Bu makalede “Bu kadarı da olmaz” dedirten şok edici bilgilerle karşılaşacak ve şoke olacaksınız. Baştan uyaralım, hazırlıklı olunda şokunuz çok şiddetli olmasın. İşte hayretten küçük dilinizi yutacağınız o gerçek:
Sene 1994, Aylardan nisan
Yer: Bursa, Gölüferah Oteli…
“Kur’an Vakfı”nın tertiplediği bir toplantı yapılıyor.
Konu: Dinde ıslahat (düzenleme) yapılması
İslam dini bozuk veya bozulmuş da yahut 1400 senedir hiç düzgün olmamış da bu toplantıdaki zevat düzeltecekmiş.

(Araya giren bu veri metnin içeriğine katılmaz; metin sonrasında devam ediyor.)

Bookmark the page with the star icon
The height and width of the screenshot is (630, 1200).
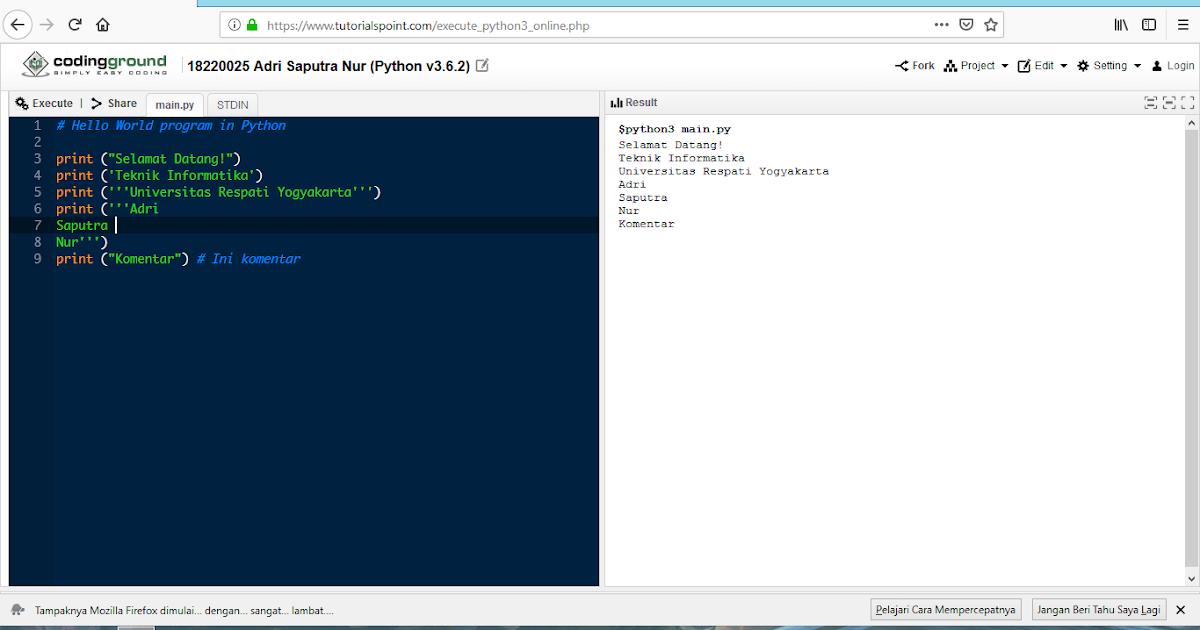click(x=989, y=24)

Toplantıyı yöneten eski Diyanet İşleri Başkanlarından Süleyman Ateş. Toplantıya katılanlar ise aşağıda bazılarının isimlerini vereceğim Türkiye’nin kalburüstü ilahiyatçıları.
ÜÇGEN ÇİZİP ÜÇE BÖLDÜLER
Önce tahtaya, sivri ucu yukarıya bakan bir üçgen çiziyorlar. Sonra üçgenin içinde yatayına aralıklarla iki çizgi çizip üçgeni yatayına üçe bölüyorlar.
En üstteki bölme K yani Kur’an ve Kur’an ilimleri
İkinci bölme S/ sünnet yani Hadis ve Hadis İlimleri
En alt bölme F yani Fıkıh ve usül-ü Fıkıh
Peki, ne yapmak istiyorlar? Yukarıda dediğim gibi (kendilerince) bozuk olan İslam dininde ıslahat (düzeltme) yapmak istiyorlar. İslamı düzeltmeye düzeltecekler de acaba önce bu üçün hangisinden başlasalar?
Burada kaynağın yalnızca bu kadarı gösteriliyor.